Oando Plc last Friday finally released its long-awaited results for the full-year ending 2014, in which it declared a historic loss after tax of N183.9 billion compared to a profit after tax of N1.396 billion in 2013.
The company also released its half-year unaudited results for 2015, recording another loss after tax of N35.12 billion from a profit after tax of N8.980 billion in the corresponding period in 2014.
Oando, whose shares have taken a beating in the last year from investors who have not been comfortable with the company’s inability to release its results on time, over exposure to financial creditors resulting from its acquisition of ConocoPhillips’ upstream assets in 2014, coupled with declining oil prices, also recorded a loss before tax of N171.3 billion in 2014 and a loss before tax of N38.58 billion for the half-year ended June 30, 2015.
For the full year 2013, the company made a profit before tax of N713.2 million and a profit before tax of N8.57 billion as at June 30, 2014. For the full year 2014, Oando also recorded a decline in revenue from N449.8 billion to N424.67 billion while the company managed to increase revenue marginally from N55.67 billion in June 2014 to N60.32 billion in June 2015.

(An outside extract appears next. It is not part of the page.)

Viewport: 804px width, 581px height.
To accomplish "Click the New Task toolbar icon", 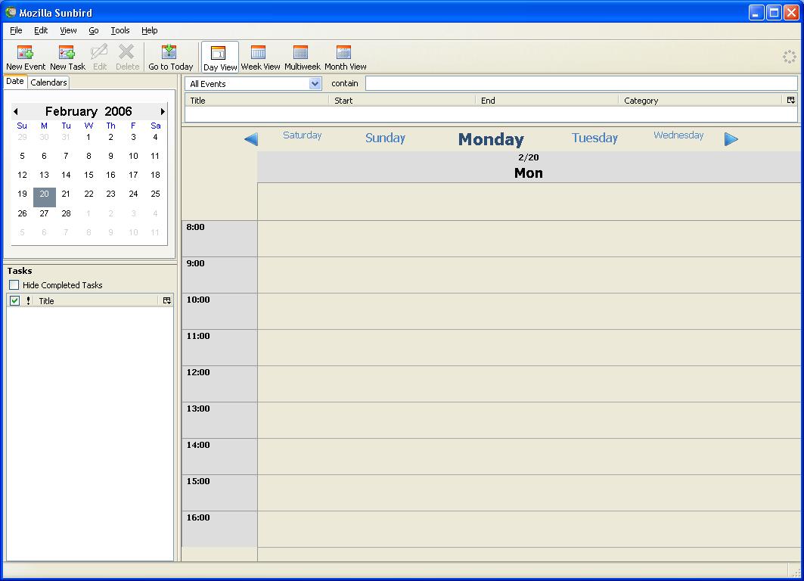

Commenting on its disappointing results, Oando, in a statement at the weekend, said the less than stellar numbers were indicative of the emergence of a new global oil order due to continuing crude price fluctuations – a near halving since June 2014 – that has changed the corporate landscape for oil companies, and has far-reaching implications for the economies of oil exporters.
Presenting a global overview of the challenges for operators in the oil and gas sector and the economic headwinds it has had to contend with, Oando said: “A review of the half-year results of eight of the 10 oil and gas firms listed on the NSE main board showed that the companies made a cumulative profit after tax of N18.490 billion as against the N42.797 billion recorded at the same time a year earlier.
“The world’s big energy groups have also shelved $200 billion of spending on new projects in an urgent round of cost-cutting as pricing volatility is sustained. “To curb the global oil downturn’s effect on the mono-resource driven Nigerian economy and to counter mounting currency pressure, the Central Bank of Nigeria (CBN) moved to shore up foreign exchange and prevent further depletion of the country’s reserves.
“The CBN has in effect devalued the naira by 22 per cent since November 2014, and the key interest rate has remained at an all-time high of 13 per cent with cash reserve requirements at 31 per cent. “With oil prices plummeting by nearly 60 per cent, the domino effect of the global slump has seen Nigeria’s oil export receipts decline dramatically, and indigenous firms have faced a scale-back in proposed joint ventures with IOCs, deeper cuts to capital spending, finding new markets to counter US reluctance to buy, investor wariness, and critically, higher lending local terms due to a weakened naira.
“As much-needed foreign investment stays away, another key implication of the CBN’s action, local banks have also significantly reduced transactions with indigenous oil firms to curtail non-performing loans in the sector and fiscal challenges in meeting vast funding demands.”
In an attempt to downplay its disappointing results, Oando said it scored significant operational highlights by increasing its 2P net reserves by 82 per cent from 230.6 millions barrels of oil equivalent (MMboe) to 420.3 MMboe and growing average production from 4,531 boe/day in H1 2014 to 55,399 boe/day in H1 2015. The company also successfully completed the first segment of its 125 km Greater Lagos Pipeline Ijora-Marina extension, and signed an agreement to sell a 60 per cent stake in its downstream business to Helios/Vitol JV for $461 million.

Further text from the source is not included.